Element lookup records
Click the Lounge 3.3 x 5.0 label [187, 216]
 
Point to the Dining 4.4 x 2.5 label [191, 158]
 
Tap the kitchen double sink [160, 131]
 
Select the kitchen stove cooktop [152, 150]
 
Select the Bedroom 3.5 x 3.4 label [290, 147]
...
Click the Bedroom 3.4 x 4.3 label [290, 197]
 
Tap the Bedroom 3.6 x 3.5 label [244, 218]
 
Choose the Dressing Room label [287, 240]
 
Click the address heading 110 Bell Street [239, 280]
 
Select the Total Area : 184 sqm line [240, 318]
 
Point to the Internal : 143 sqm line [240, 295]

■ STATED GOAL:
Could you scale the records from the line with "Choose the Dressing Room label [287, 240]" up to and including the line with "Point to the Internal", giving those lines again with their requests and with every coordinate in the answers multiplied by 0.85 and rounded to a whole number, halves rounded up?

■ THE RESULT:
Choose the Dressing Room label [244, 204]
 
Click the address heading 110 Bell Street [203, 238]
 
Select the Total Area : 184 sqm line [204, 270]
 
Point to the Internal : 143 sqm line [204, 251]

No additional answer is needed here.